▶ WHAT THE EXERCISE ASKS
Count the lines of the rows below that contain the string "width", and give only that number.

▶ DATASET ROWS
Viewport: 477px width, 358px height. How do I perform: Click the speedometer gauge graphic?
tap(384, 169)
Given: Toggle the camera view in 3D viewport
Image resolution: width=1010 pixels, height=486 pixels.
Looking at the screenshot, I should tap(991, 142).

* * *

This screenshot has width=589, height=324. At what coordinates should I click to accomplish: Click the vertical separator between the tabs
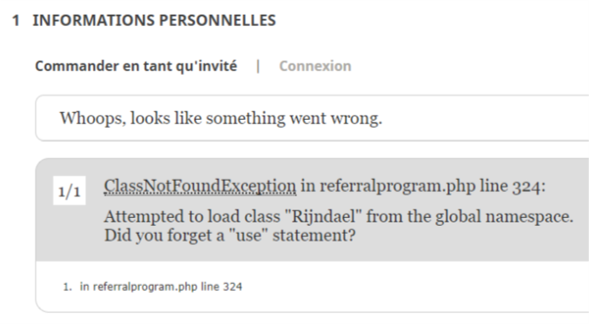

▶ SOLUTION
3